(Stored items)
-*-
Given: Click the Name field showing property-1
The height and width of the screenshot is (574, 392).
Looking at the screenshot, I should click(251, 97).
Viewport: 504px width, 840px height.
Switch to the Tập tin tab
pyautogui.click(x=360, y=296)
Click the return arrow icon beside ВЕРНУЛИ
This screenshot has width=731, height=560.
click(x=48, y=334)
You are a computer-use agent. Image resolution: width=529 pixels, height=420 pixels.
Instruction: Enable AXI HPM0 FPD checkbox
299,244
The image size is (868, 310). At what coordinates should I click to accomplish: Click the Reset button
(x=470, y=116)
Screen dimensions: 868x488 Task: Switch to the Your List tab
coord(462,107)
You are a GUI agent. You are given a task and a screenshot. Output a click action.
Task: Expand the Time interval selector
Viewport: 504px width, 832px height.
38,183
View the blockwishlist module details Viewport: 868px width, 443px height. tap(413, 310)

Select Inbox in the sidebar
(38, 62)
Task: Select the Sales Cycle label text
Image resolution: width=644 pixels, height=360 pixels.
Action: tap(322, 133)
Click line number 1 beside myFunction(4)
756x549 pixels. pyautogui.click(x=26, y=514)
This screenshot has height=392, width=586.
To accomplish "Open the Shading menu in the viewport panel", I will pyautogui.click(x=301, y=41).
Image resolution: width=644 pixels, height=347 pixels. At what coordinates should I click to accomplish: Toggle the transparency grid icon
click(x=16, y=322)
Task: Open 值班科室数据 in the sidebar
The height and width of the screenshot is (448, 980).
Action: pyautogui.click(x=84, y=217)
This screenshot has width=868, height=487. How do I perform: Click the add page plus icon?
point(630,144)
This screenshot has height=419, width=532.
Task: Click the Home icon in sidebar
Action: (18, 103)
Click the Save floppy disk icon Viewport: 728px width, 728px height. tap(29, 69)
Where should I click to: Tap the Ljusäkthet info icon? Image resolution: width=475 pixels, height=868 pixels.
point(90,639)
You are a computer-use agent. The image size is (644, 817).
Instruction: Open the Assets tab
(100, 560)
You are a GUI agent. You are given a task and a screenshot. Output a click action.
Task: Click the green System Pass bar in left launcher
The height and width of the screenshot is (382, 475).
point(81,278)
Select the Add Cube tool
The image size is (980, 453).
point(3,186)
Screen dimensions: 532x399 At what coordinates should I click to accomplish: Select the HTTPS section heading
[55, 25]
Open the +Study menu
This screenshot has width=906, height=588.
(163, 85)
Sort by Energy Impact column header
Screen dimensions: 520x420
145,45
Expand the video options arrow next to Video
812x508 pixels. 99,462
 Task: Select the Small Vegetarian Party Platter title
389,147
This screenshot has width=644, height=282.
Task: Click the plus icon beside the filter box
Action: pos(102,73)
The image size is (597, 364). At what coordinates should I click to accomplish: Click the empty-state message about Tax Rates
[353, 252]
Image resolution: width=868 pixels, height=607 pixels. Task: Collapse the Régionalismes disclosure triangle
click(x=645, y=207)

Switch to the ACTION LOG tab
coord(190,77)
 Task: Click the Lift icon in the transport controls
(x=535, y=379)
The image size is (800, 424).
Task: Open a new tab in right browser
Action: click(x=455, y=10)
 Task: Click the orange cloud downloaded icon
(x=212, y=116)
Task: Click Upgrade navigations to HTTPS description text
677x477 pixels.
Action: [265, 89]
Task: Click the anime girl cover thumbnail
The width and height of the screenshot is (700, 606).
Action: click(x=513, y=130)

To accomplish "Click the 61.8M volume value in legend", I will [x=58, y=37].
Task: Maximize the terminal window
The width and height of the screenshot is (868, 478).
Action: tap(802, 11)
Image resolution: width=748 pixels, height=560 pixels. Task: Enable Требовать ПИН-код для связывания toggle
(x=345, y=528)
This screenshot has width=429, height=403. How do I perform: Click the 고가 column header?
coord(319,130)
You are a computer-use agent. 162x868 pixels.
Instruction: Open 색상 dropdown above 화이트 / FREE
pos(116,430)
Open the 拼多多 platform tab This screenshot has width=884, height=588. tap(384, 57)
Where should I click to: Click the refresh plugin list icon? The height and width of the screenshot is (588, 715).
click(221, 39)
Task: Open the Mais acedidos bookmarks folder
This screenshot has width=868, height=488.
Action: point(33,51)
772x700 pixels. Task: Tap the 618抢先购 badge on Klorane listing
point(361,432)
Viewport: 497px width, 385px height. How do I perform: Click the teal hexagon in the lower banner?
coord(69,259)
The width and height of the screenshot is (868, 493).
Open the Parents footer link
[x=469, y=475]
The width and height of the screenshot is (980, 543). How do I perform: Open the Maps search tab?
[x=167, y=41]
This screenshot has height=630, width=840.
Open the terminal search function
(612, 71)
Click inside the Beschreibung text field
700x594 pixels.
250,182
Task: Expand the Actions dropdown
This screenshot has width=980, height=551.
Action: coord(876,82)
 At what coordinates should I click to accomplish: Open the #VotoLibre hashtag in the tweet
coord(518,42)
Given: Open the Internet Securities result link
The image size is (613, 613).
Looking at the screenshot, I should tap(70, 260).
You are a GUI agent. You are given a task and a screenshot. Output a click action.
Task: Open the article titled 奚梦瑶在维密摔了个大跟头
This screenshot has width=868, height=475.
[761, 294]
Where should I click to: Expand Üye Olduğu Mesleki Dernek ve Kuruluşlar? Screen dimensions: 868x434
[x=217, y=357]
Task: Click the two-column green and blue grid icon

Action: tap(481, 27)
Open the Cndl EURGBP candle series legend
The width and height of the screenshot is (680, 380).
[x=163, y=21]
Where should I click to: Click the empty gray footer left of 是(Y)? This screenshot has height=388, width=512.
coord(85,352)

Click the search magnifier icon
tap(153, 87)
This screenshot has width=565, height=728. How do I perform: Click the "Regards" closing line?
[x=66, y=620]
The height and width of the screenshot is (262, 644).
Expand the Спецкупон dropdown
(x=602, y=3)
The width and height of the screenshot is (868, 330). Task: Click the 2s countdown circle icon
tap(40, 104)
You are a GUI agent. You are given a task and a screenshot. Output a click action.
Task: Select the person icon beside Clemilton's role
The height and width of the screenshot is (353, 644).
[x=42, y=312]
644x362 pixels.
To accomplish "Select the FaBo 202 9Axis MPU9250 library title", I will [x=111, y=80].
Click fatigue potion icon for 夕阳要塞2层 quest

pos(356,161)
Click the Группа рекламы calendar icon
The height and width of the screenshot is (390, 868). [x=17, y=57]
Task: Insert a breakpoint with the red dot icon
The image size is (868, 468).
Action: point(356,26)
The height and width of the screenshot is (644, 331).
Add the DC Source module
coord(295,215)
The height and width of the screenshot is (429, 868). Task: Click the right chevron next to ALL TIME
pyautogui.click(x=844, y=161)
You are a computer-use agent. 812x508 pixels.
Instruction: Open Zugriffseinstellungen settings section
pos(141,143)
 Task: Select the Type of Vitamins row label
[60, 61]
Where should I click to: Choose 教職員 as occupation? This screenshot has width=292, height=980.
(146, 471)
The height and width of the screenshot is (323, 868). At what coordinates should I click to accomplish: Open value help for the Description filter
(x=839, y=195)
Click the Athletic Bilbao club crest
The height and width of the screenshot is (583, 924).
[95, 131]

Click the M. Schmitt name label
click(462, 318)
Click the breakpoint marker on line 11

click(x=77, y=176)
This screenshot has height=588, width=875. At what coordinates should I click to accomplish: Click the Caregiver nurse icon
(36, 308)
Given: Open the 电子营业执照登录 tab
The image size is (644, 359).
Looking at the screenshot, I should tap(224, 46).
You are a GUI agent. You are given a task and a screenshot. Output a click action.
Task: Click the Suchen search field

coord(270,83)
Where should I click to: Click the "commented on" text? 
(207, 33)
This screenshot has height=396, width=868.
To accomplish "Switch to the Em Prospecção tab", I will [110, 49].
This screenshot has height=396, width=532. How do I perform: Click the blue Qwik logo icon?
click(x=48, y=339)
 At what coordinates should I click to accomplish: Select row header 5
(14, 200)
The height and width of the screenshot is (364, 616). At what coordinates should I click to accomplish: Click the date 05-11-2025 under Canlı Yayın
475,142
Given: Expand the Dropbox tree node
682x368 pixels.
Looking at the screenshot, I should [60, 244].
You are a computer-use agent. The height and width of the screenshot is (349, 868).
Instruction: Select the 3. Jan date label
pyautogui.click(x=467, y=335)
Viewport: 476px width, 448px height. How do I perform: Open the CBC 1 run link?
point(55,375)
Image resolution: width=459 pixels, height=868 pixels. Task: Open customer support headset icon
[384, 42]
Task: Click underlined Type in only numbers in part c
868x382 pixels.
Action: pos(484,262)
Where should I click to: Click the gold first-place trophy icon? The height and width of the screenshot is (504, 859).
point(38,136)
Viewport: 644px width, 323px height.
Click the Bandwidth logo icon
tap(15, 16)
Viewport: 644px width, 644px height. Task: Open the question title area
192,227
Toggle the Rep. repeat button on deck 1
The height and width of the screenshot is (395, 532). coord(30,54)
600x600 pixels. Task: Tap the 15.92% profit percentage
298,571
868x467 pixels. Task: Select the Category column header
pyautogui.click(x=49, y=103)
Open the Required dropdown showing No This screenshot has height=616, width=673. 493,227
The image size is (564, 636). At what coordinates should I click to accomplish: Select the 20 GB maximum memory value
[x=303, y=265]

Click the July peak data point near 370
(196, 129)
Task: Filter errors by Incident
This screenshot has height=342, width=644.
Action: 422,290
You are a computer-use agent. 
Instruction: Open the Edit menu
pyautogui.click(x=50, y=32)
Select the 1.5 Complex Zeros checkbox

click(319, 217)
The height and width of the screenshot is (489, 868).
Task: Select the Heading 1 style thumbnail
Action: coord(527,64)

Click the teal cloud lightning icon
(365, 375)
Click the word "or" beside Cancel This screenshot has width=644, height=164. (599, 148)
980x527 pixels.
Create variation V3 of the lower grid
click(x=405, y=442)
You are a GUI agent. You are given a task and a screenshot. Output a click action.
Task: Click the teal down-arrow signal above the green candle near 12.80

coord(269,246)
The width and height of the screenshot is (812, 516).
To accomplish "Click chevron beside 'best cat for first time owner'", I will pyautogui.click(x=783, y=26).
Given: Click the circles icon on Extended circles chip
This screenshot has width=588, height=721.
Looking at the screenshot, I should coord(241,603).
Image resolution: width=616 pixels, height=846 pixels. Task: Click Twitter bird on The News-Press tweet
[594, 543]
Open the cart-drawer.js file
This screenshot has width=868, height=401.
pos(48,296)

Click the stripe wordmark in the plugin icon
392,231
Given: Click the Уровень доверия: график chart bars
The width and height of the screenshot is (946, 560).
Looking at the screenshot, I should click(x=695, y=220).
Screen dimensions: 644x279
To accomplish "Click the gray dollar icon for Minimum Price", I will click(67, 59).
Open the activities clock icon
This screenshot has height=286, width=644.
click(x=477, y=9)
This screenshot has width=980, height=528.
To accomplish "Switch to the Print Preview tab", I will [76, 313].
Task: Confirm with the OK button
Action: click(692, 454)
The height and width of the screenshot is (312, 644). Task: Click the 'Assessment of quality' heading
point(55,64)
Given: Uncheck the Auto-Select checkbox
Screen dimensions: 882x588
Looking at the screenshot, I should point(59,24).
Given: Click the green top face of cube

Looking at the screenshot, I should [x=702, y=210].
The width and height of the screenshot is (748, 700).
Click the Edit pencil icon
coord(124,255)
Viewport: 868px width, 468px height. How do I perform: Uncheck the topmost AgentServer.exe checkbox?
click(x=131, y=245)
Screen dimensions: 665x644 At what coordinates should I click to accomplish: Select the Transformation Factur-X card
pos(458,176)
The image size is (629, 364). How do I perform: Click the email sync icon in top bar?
-*-
» Prompt:
The word "showing" occurs on some lines of the data. Give the number of those lines only.

» Result for this task:
2